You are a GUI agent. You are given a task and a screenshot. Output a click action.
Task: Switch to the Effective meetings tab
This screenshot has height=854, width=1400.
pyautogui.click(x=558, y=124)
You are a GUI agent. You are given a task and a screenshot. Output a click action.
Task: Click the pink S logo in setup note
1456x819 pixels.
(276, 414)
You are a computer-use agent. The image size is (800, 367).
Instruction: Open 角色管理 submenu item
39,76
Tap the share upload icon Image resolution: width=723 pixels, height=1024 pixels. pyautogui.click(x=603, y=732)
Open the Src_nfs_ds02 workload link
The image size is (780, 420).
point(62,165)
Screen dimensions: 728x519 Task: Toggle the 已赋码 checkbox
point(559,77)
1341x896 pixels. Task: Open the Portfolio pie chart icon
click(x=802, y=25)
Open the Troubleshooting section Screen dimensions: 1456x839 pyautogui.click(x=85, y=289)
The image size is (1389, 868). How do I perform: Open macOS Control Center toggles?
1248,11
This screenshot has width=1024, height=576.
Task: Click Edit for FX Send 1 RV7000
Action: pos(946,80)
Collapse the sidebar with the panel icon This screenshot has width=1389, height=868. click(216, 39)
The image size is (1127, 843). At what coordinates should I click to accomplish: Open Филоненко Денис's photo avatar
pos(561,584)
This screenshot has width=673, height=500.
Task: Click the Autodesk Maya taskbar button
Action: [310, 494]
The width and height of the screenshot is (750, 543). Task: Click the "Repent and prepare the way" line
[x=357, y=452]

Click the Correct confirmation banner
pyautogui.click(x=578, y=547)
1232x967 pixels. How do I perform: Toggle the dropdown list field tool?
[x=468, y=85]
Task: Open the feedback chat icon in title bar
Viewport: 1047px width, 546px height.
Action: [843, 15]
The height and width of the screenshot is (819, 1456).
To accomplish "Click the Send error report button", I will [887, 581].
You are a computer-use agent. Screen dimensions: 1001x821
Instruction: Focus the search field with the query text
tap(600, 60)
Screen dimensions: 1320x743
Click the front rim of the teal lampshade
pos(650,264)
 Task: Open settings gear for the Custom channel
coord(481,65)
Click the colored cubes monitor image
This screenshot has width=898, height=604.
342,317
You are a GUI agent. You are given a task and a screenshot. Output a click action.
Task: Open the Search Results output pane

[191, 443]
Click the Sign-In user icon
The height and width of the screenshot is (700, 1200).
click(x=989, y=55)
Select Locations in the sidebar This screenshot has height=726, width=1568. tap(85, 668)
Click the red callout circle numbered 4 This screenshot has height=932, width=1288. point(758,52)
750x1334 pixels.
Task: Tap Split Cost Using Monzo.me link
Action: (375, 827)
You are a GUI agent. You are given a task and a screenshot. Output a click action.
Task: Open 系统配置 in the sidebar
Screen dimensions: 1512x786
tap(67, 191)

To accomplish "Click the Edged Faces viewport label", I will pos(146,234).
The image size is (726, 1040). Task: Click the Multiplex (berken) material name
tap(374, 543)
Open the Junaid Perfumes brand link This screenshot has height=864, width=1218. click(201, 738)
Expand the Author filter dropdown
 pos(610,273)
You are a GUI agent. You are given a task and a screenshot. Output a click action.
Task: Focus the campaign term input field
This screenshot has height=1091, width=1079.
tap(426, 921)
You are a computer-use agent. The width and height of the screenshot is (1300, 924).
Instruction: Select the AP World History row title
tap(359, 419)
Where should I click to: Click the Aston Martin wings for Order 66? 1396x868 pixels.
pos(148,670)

THE EXERCISE :: Set down every one of the rows above again, character for character, with nothing added or omitted.

RESULT OF THIS TASK ::
You are a GUI agent. You are given a task and a screenshot. Output a click action.
Task: Switch to the Effective meetings tab
This screenshot has height=854, width=1400.
pyautogui.click(x=558, y=124)
You are a GUI agent. You are given a task and a screenshot. Output a click action.
Task: Click the pink S logo in setup note
1456x819 pixels.
(276, 414)
You are a computer-use agent. The image size is (800, 367).
Instruction: Open 角色管理 submenu item
39,76
Tap the share upload icon Image resolution: width=723 pixels, height=1024 pixels. pyautogui.click(x=603, y=732)
Open the Src_nfs_ds02 workload link
The image size is (780, 420).
point(62,165)
Screen dimensions: 728x519 Task: Toggle the 已赋码 checkbox
point(559,77)
1341x896 pixels. Task: Open the Portfolio pie chart icon
click(x=802, y=25)
Open the Troubleshooting section Screen dimensions: 1456x839 pyautogui.click(x=85, y=289)
The image size is (1389, 868). How do I perform: Open macOS Control Center toggles?
1248,11
This screenshot has width=1024, height=576.
Task: Click Edit for FX Send 1 RV7000
Action: pos(946,80)
Collapse the sidebar with the panel icon This screenshot has width=1389, height=868. click(216, 39)
The image size is (1127, 843). At what coordinates should I click to accomplish: Open Филоненко Денис's photo avatar
pos(561,584)
This screenshot has width=673, height=500.
Task: Click the Autodesk Maya taskbar button
Action: [310, 494]
The width and height of the screenshot is (750, 543). Task: Click the "Repent and prepare the way" line
[x=357, y=452]

Click the Correct confirmation banner
pyautogui.click(x=578, y=547)
1232x967 pixels. How do I perform: Toggle the dropdown list field tool?
[x=468, y=85]
Task: Open the feedback chat icon in title bar
Viewport: 1047px width, 546px height.
Action: [843, 15]
The height and width of the screenshot is (819, 1456).
To accomplish "Click the Send error report button", I will [887, 581].
You are a computer-use agent. Screen dimensions: 1001x821
Instruction: Focus the search field with the query text
tap(600, 60)
Screen dimensions: 1320x743
Click the front rim of the teal lampshade
pos(650,264)
 Task: Open settings gear for the Custom channel
coord(481,65)
Click the colored cubes monitor image
This screenshot has width=898, height=604.
342,317
You are a GUI agent. You are given a task and a screenshot. Output a click action.
Task: Open the Search Results output pane

[191, 443]
Click the Sign-In user icon
The height and width of the screenshot is (700, 1200).
click(x=989, y=55)
Select Locations in the sidebar This screenshot has height=726, width=1568. tap(85, 668)
Click the red callout circle numbered 4 This screenshot has height=932, width=1288. point(758,52)
750x1334 pixels.
Task: Tap Split Cost Using Monzo.me link
Action: (375, 827)
You are a GUI agent. You are given a task and a screenshot. Output a click action.
Task: Open 系统配置 in the sidebar
Screen dimensions: 1512x786
tap(67, 191)

To accomplish "Click the Edged Faces viewport label", I will pos(146,234).
The image size is (726, 1040). Task: Click the Multiplex (berken) material name
tap(374, 543)
Open the Junaid Perfumes brand link This screenshot has height=864, width=1218. click(201, 738)
Expand the Author filter dropdown
 pos(610,273)
You are a GUI agent. You are given a task and a screenshot. Output a click action.
Task: Focus the campaign term input field
This screenshot has height=1091, width=1079.
tap(426, 921)
You are a computer-use agent. The width and height of the screenshot is (1300, 924).
Instruction: Select the AP World History row title
tap(359, 419)
Where should I click to: Click the Aston Martin wings for Order 66? 1396x868 pixels.
pos(148,670)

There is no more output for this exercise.